Coal combustion products (CCPs), also called coal combustion wastes (CCWs) or coal combustion residuals (CCRs), are categorized in four groups, each based on physical and chemical forms derived from coal combustion methods and emission controls:

Fly ash is captured after coal combustion by filters (bag houses), electrostatic precipitators and other air pollution control devices. It comprises 60 percent of all coal combustion waste (labeled here as coal combustion products).It is most commonly used as a high-performance substitute for Portland cement or as clinker for Portland cement production. Cements blended with fly ash are becoming more common. Building material applications range from grouts and masonry products to cellular concrete and roofing tiles. Many asphaltic concrete pavements contain fly ash. Geotechnical applications include soil stabilization, road base, structural fill, embankments and mine reclamation. Fly ash also serves as filler in wood and plastic products, paints and metal castings.

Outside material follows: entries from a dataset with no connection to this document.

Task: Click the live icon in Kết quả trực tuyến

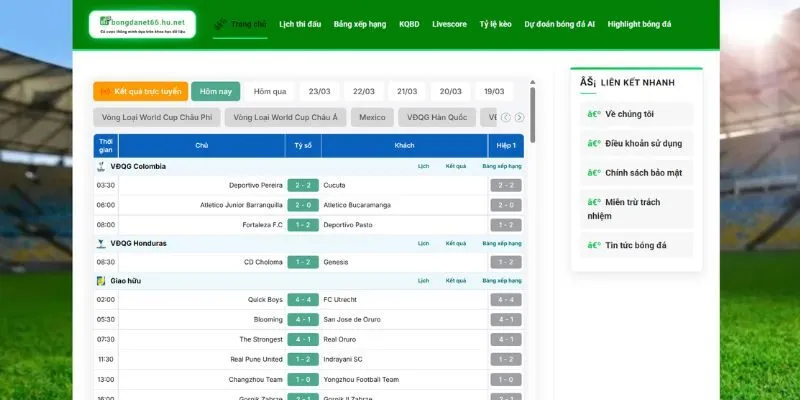Action: pyautogui.click(x=106, y=92)
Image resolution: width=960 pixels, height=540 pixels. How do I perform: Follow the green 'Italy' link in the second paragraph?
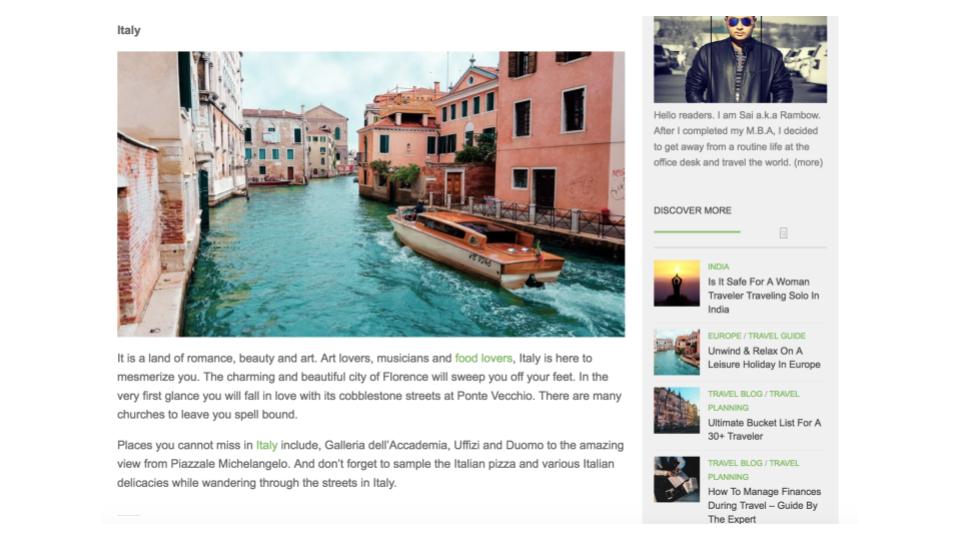(266, 445)
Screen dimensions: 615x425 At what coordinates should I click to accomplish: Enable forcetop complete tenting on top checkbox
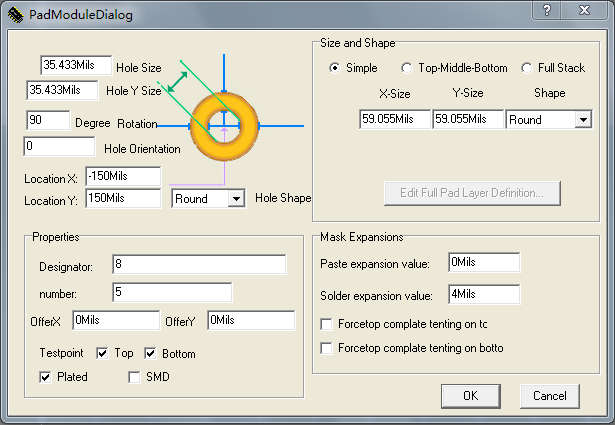pos(327,324)
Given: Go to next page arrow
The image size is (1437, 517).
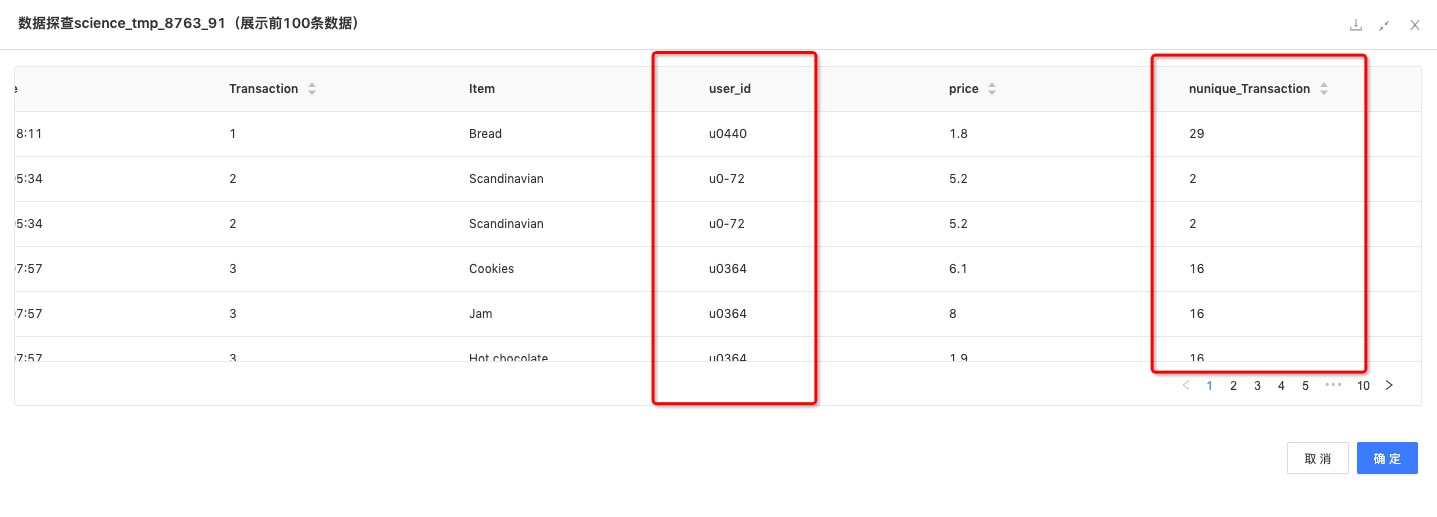Looking at the screenshot, I should (1389, 385).
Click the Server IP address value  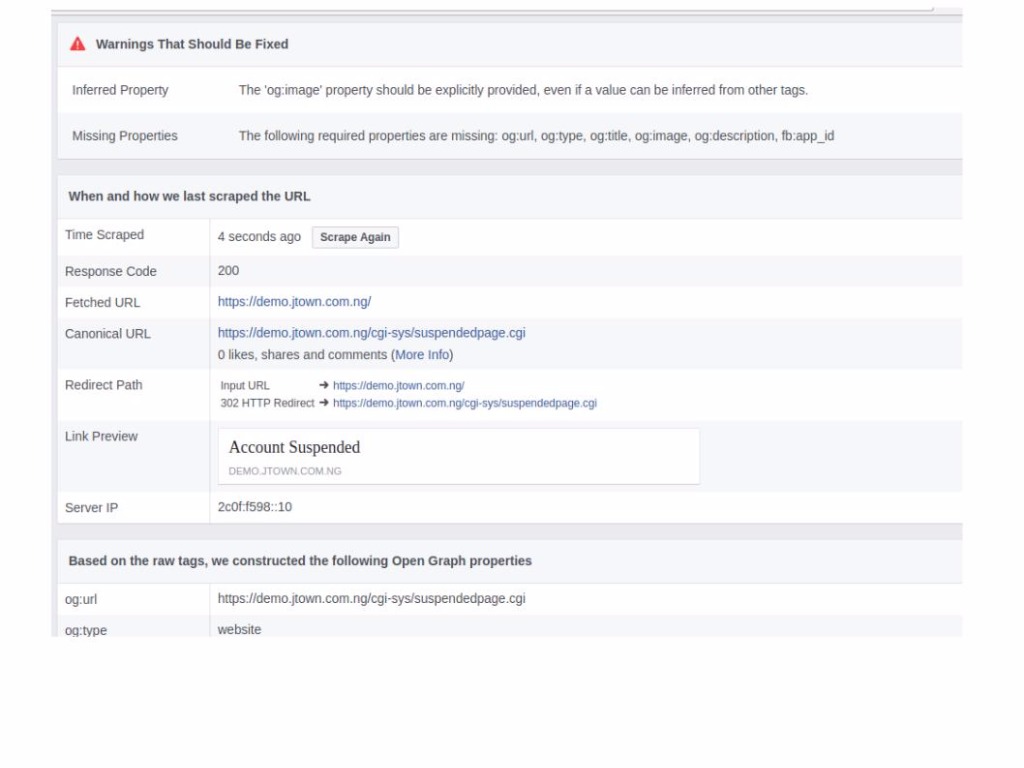[x=255, y=507]
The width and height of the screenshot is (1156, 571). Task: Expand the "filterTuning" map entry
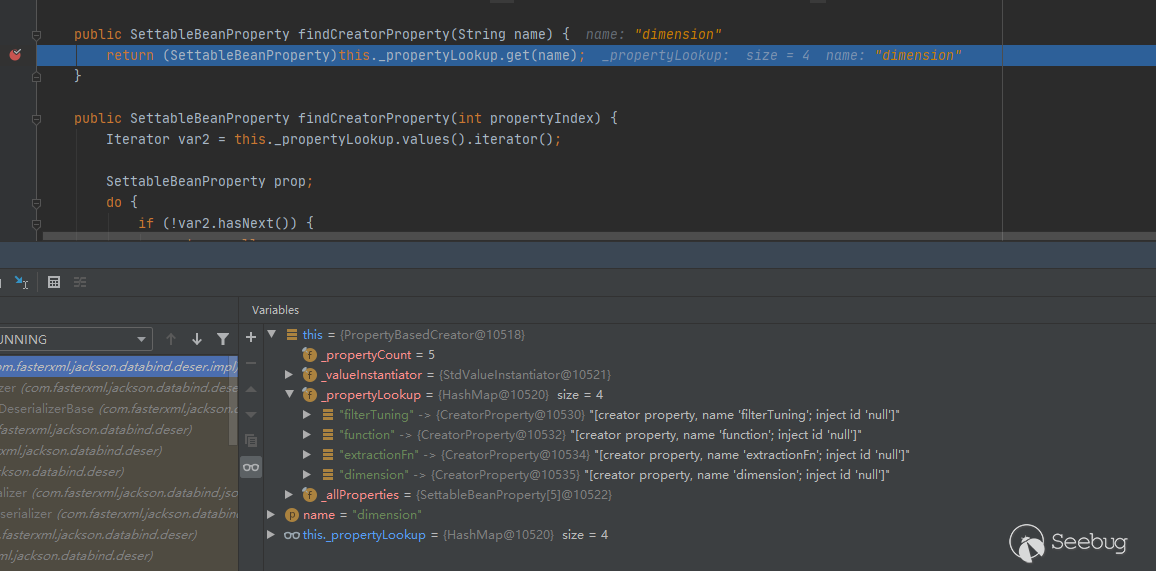coord(307,415)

Flue-gas desulfurization (FGD) materials are produced by chemical “scrubber” emission control systems that remove sulfur and oxides from power plant flue gas streams. FGD comprises 24 percent of all coal combustion waste. Residues vary, but the most common are FGD gypsum (or “synthetic” gypsum) and spray dryer absorbents. FGD gypsum is used in almost thirty percent of the gypsum panel products manufactured in the U.S. It is also used in agricultural applications to treat undesirable soil conditions and to improve crop performance. Other FGD materials are used in mining and land reclamation activities.
  
Bottom ash and boiler slag can be used as a raw feed for manufacturing portland cement clinker, as well as for skid control on icy roads. The two materials comprise 12 and 4 percent of coal combustion waste respectively. These materials are also suitable for geotechnical applications such as structural fills and land reclamation. The physical characteristics of bottom ash and boiler slag lend themselves as replacements for aggregate in flowable fill and in concrete masonry products. Boiler slag is also used for roofing granules and as blasting grit.

Environmental impacts

The majority of CCPs are landfilled, placed in mine shafts or stored in ash ponds at coal-fired power plants. Groundwater pollution from unlined ash ponds has been a continuing environmental problem in the United States. Additionally some of these ponds have had structural failures, causing massive ash spills into rivers, such as the 2014 Dan River coal ash spill. Federal design standards for ash ponds were strengthened in 2015. Following litigation challenges to various provisions of the 2015 regulations, EPA issued two final rules in 2020, labeled as the "CCR Part A" and ""CCR Part B" rules. The rules require some facilities to retrofit their impoundments with liners, while other facilities may propose alternative designs and request additional time to achieve compliance. In August 2021 EPA announced that it plans to publish a proposed rule in fall 2022 that would strengthen wastewater limits for discharges to surface waters.

Recycling
About 52 percent of CCPs in the U.S. were recycled for "beneficial uses" in 2019, according to the American Coal Ash Association. In Australia about 47% of coal ash was recycled in 2020. The chief benefit of recycling is to stabilize the environmental harmful components of the CCPs such as arsenic, beryllium, boron, cadmium, chromium, chromium VI, cobalt, lead, manganese, mercury, molybdenum, selenium, strontium, thallium, and vanadium, along with dioxins and polycyclic aromatic hydrocarbons.